• INPUT:
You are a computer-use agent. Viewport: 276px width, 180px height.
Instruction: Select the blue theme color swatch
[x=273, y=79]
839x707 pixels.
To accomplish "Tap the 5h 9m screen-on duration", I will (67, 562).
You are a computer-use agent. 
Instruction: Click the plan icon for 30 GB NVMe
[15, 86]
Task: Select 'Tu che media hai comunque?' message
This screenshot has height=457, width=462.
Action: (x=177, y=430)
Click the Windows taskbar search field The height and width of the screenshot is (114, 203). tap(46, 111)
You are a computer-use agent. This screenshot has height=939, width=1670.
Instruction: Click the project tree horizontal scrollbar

==

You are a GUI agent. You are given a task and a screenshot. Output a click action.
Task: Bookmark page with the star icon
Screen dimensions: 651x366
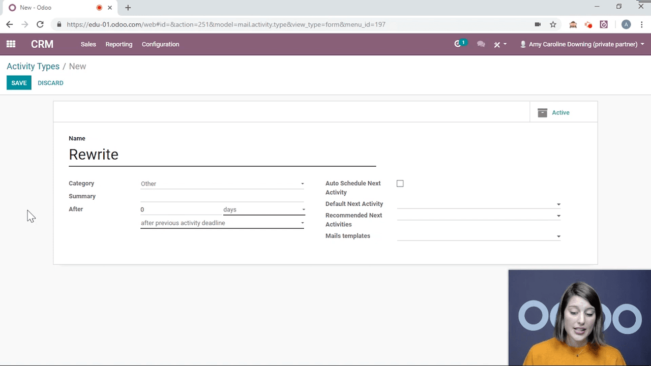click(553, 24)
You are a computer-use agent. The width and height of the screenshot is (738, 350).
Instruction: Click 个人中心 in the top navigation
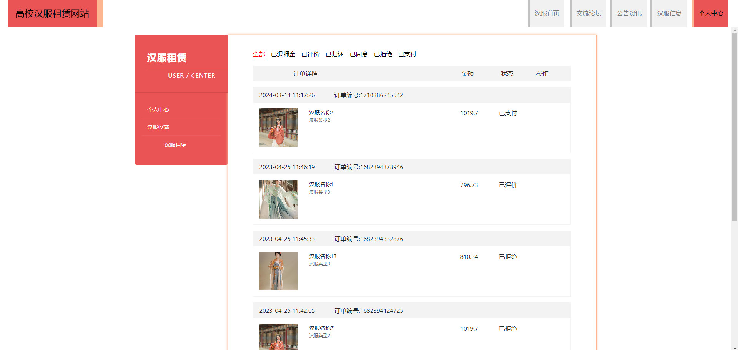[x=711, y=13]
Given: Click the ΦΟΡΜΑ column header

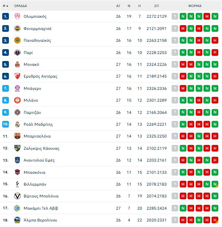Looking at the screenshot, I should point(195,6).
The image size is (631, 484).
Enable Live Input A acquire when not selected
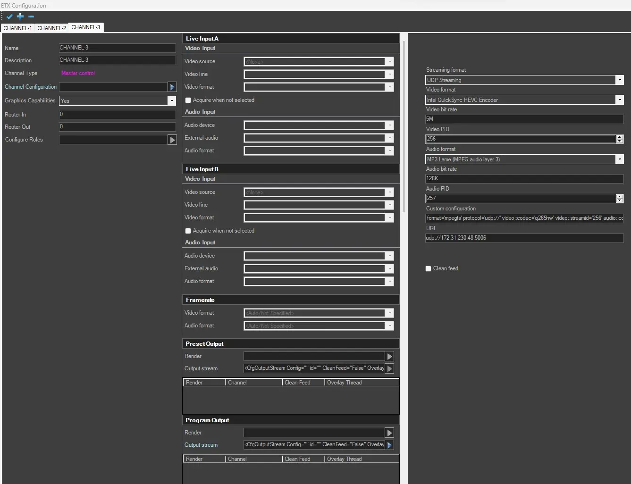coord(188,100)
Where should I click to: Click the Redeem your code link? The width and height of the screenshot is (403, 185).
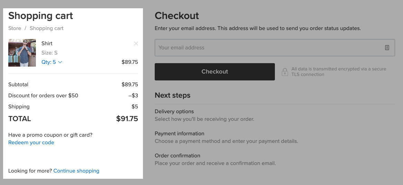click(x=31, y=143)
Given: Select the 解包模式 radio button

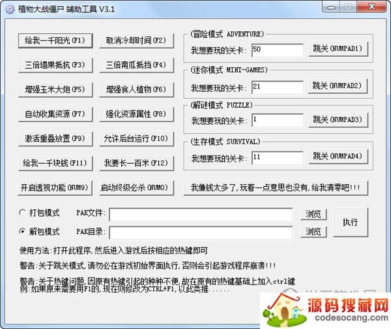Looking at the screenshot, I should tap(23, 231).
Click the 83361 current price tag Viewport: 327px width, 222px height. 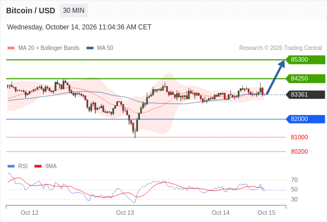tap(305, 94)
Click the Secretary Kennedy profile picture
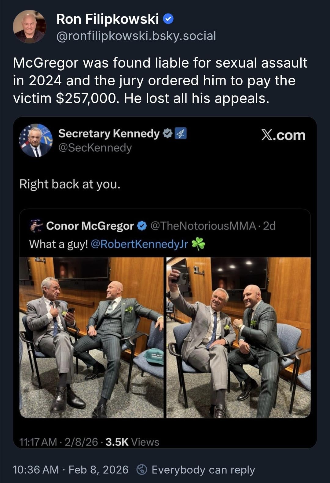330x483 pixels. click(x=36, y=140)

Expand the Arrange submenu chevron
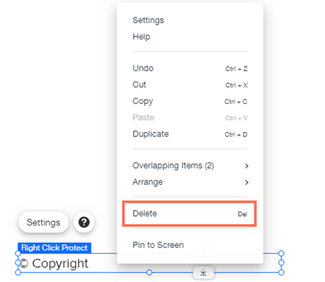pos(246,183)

• TASK BRIEF: Can you reproduce, word for word, the part of the listing that opens with the line containing "You are a computer-use agent. This" and closes with the line containing "Instruction: Click the project", including both of those lines?

• EXPECTED ANSWER:
You are a computer-use agent. This screenshot has height=939, width=1670.
Instruction: Click the project tree horizontal scrollbar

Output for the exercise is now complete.